*** Dane do zadania ***

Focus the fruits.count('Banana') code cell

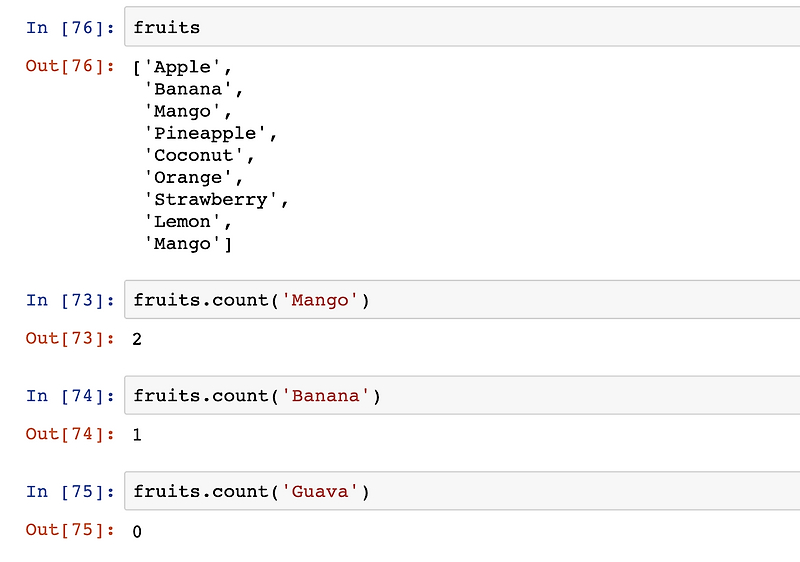click(x=460, y=396)
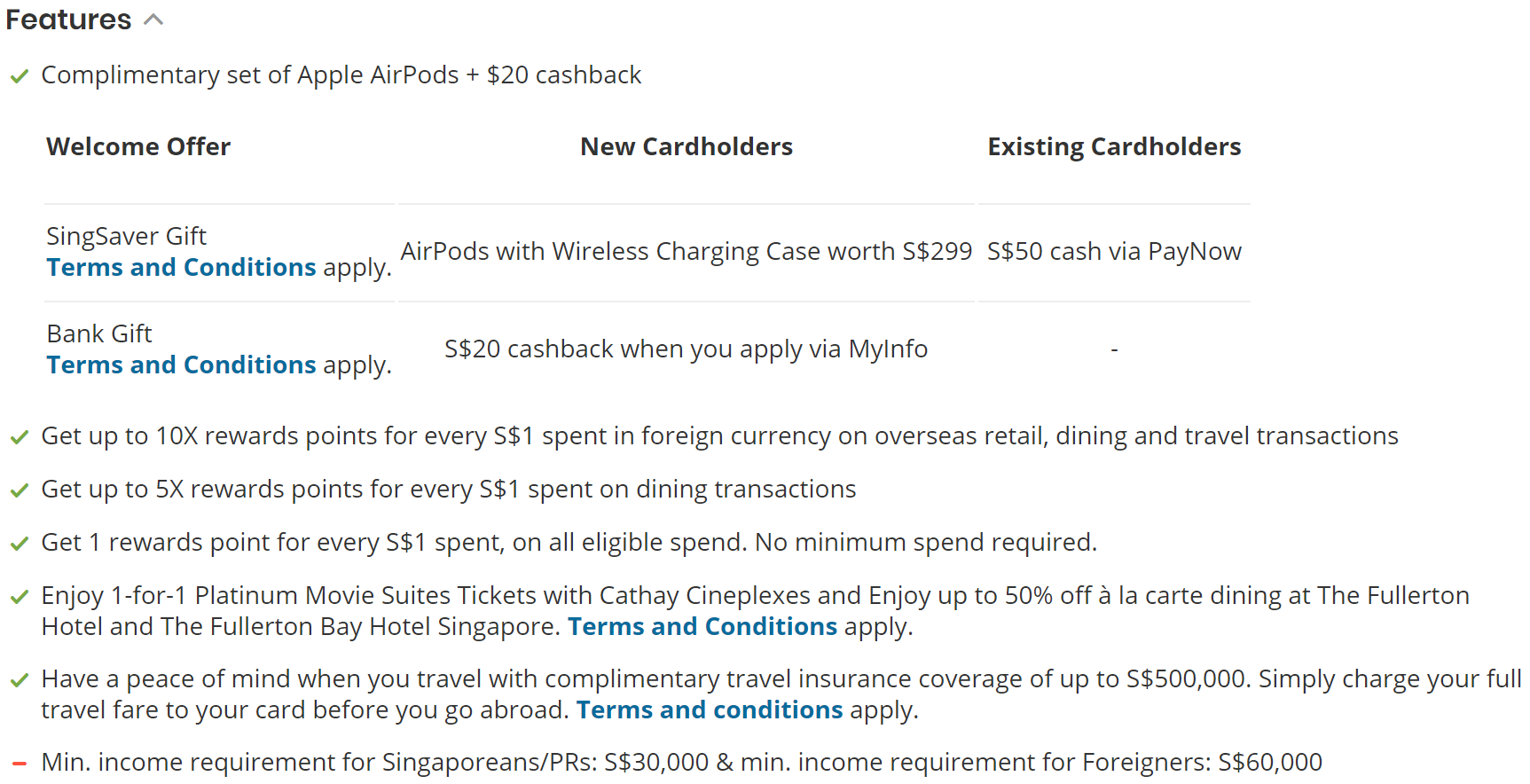The height and width of the screenshot is (784, 1530).
Task: Open SingSaver Gift Terms and Conditions link
Action: click(181, 267)
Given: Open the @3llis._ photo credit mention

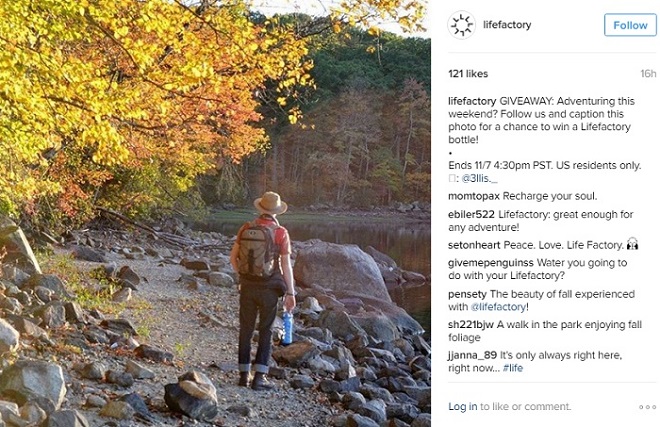Looking at the screenshot, I should (x=479, y=178).
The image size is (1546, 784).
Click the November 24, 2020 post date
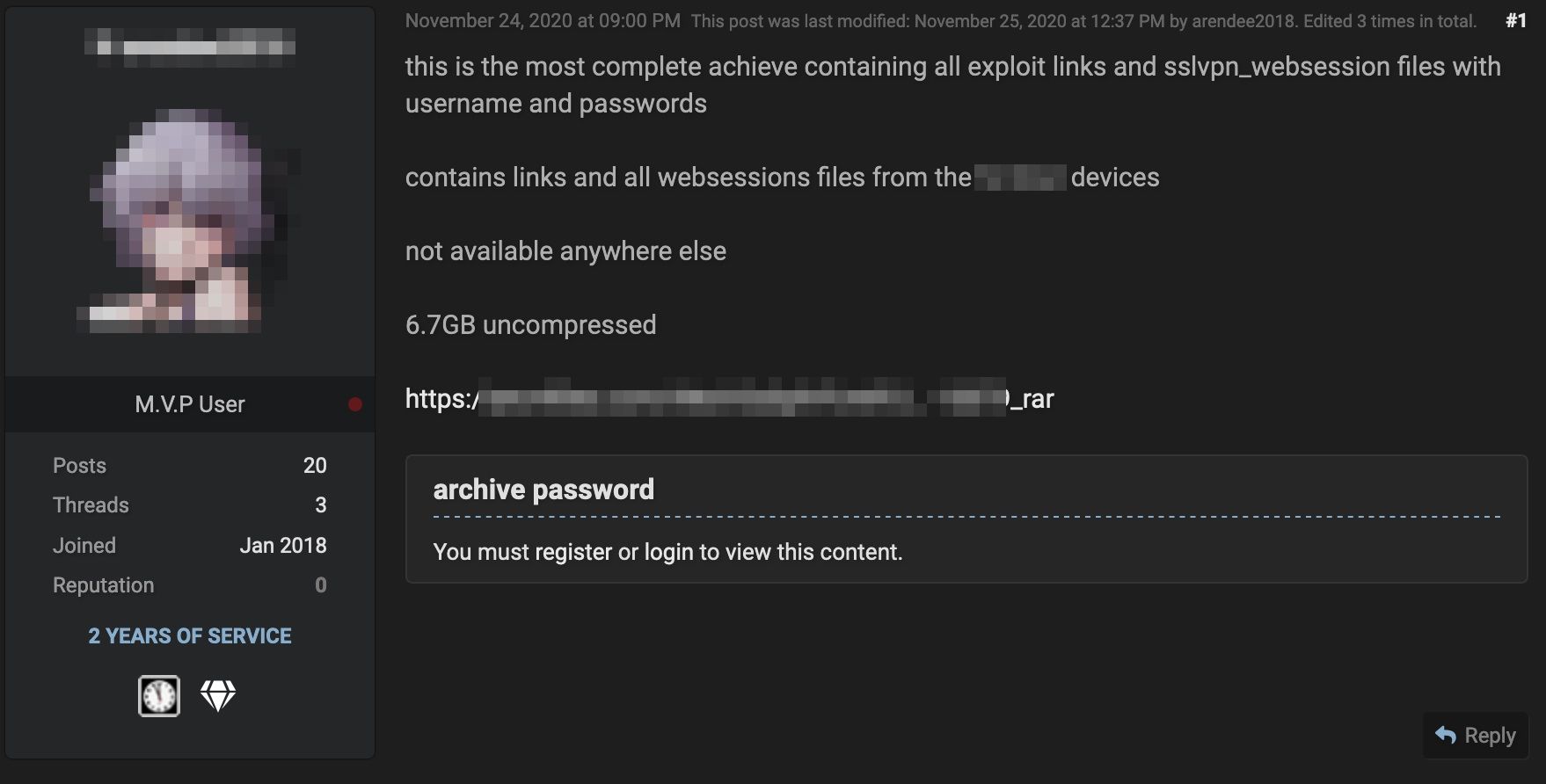click(542, 21)
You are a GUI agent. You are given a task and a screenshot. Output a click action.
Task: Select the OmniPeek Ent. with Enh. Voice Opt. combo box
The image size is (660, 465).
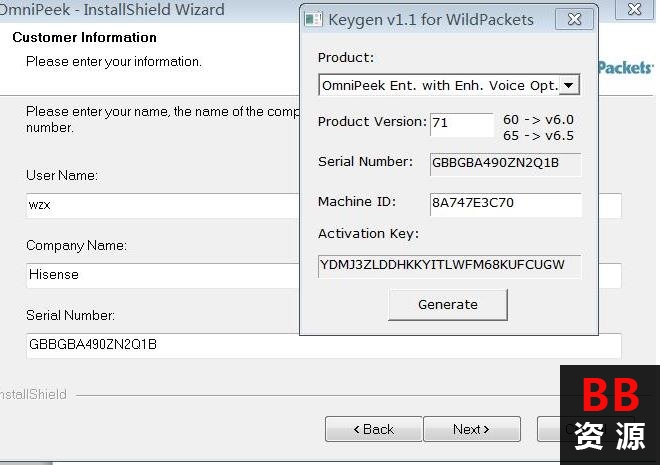tap(449, 85)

***

• **Polecenie**:
Czy możesz dokładnie powtórzyć wiersze powyżej od pierwszego do tego, który zawiera „click(542, 21)”, łącznie z oboma skrajnymi, pomijając obrazy?

• **Odpowiedź**:
Focus the fruits.count('Banana') code cell

click(x=460, y=396)
The height and width of the screenshot is (784, 1530).
Task: Open SingSaver Gift Terms and Conditions link
Action: click(181, 267)
Given: Open the @3llis._ photo credit mention

Looking at the screenshot, I should (x=479, y=178).
The image size is (1546, 784).
Click the November 24, 2020 post date
click(542, 21)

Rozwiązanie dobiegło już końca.